§ Your assignment
Each line of the records must appear in your answer exactly, with no pictures.

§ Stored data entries
%%

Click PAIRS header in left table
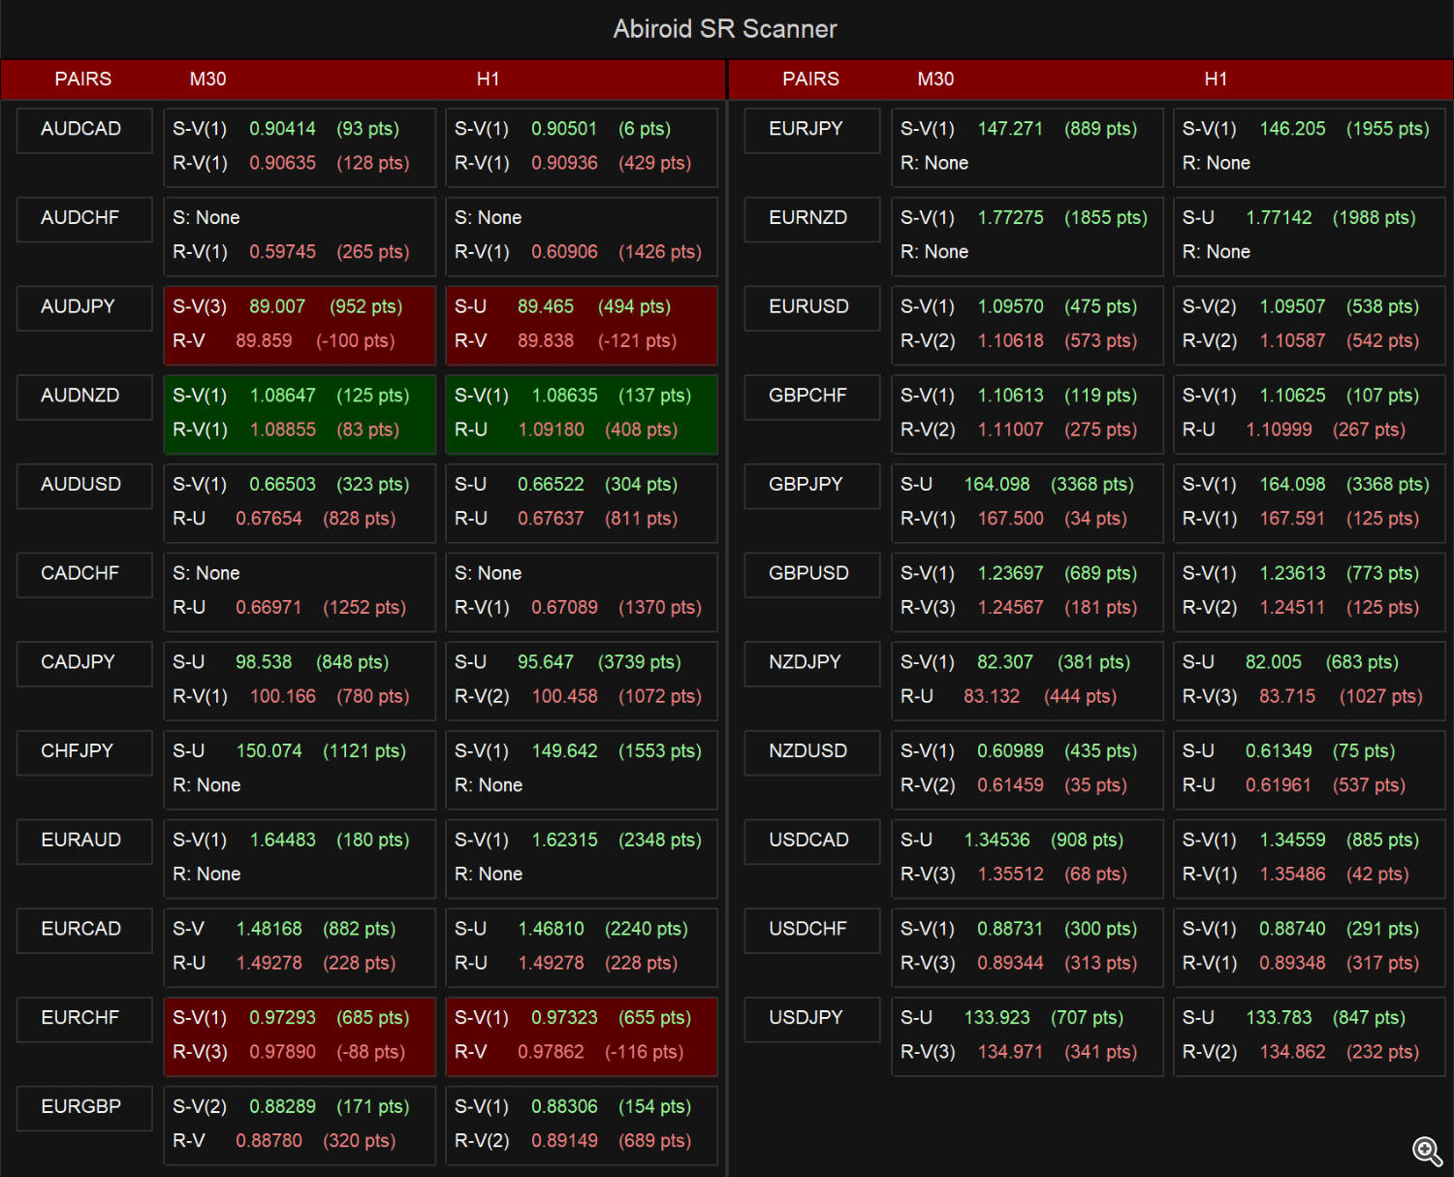83,80
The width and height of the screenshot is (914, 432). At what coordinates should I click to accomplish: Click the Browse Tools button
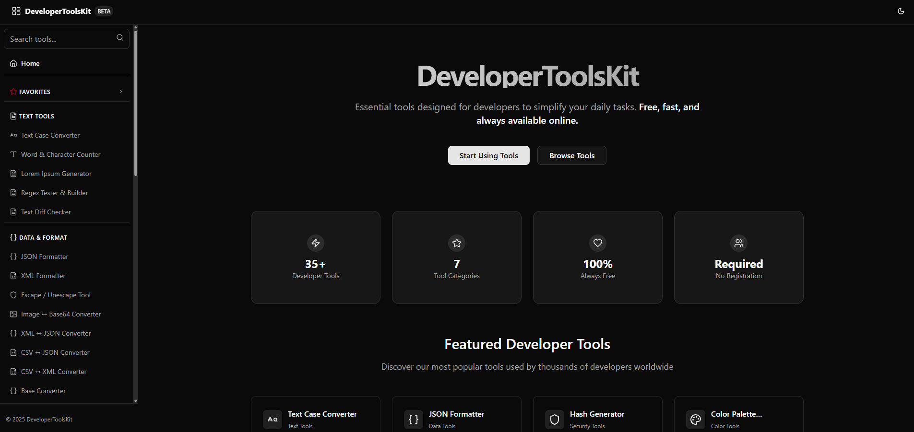click(571, 155)
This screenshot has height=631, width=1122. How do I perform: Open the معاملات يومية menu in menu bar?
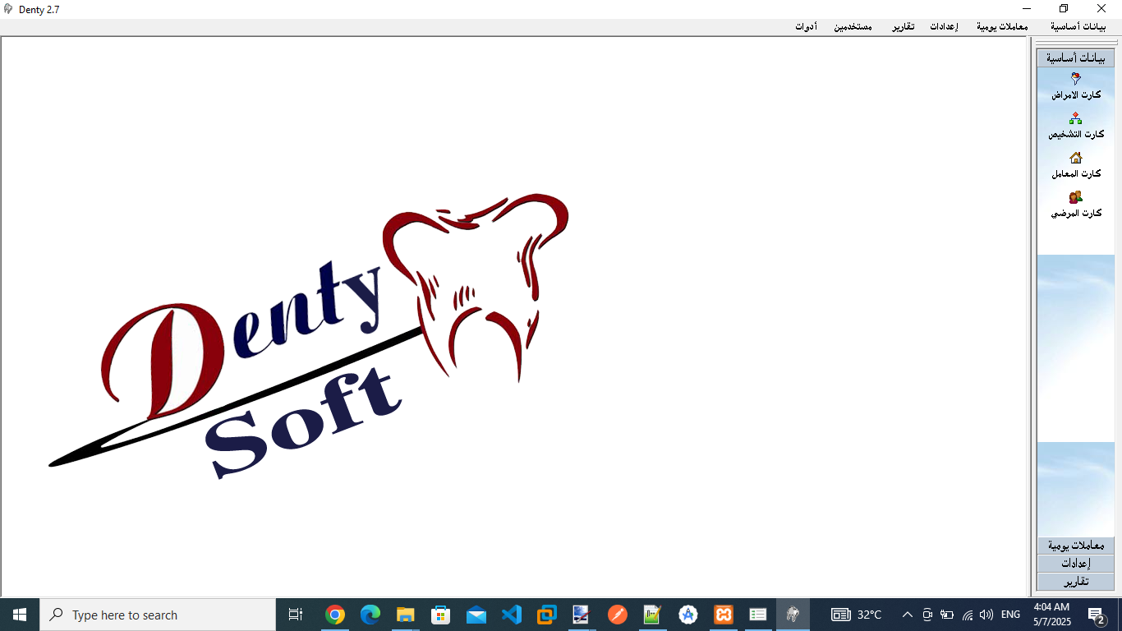(x=1002, y=27)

%%

§ Answer to this problem
Click PAIRS header in left table
83,80
The width and height of the screenshot is (914, 432). At what coordinates should I click to accomplish: Click the Browse Tools button
click(571, 155)
This screenshot has height=631, width=1122. How do I perform: Open the معاملات يومية menu in menu bar?
(x=1002, y=27)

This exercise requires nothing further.